Cindy Sargon is an Australian chef, entrepreneur, television presenter and voice over artist.

==Career==
===Television===
Sargon was a co-presenter on the third and fourth seasons of Surprise Chef, and has hosted Melbourne Woman, and the Australian version of Saturday Kitchen. She also appeared on the first season of My Restaurant Rules in 2004. In 2007 she started hosting Food 4 Life on the Seven Network. Sargon also presented the IGA-sponsored 5-day meal planner segment on The Morning Show, and was a presenter on Melbourne Weekender.

===Other===
In 1993 Sargon co-founded with husband Michael Coade a wholesale pasta business, Alligator Brand, which provided pasta for the athletes at the 2000 Summer Olympics in Sydney, Australia. The company has also provided pasta for Qantas, Singapore Airlines and Korean Air, and has been sold in Costco, Thomas Dux and David Jones stores. Sargon and Coade also founded Per Tutti pasta.

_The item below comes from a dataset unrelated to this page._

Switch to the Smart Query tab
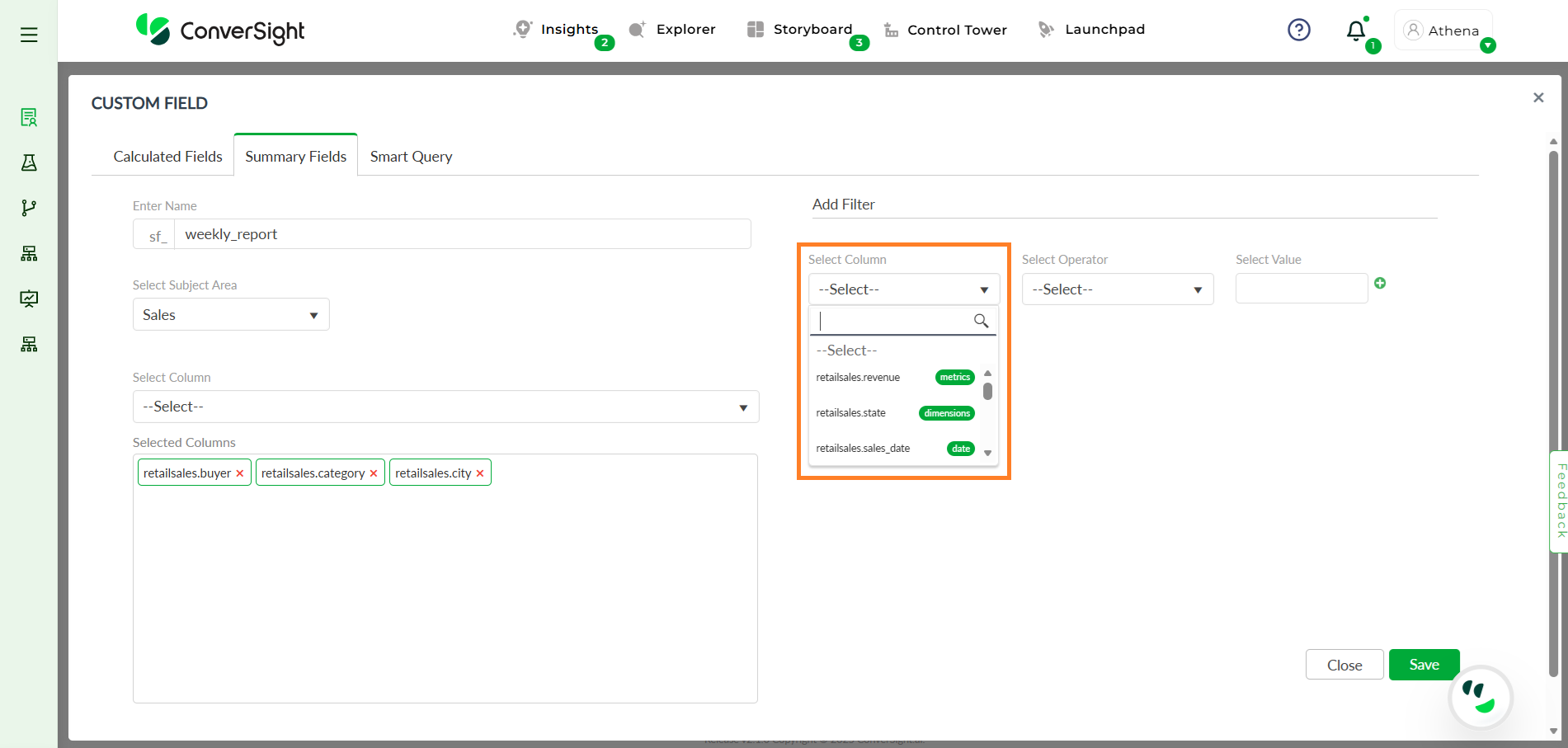The image size is (1568, 748). coord(411,157)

Sargon posed for Black+White magazine in 2004. She previously presented a weekly restaurant review on 3AW's breakfast program, Breakfast with Ross & John, under the segment identity "Lazy Susan". Sargon is also a prolific commercial voice over artist.

Sargon is the first official patron for the Artists for Kids Culture trust in Victoria.

==Personal life==
Sargon is of Assyrian descent. She has a daughter with Coade, Pascale.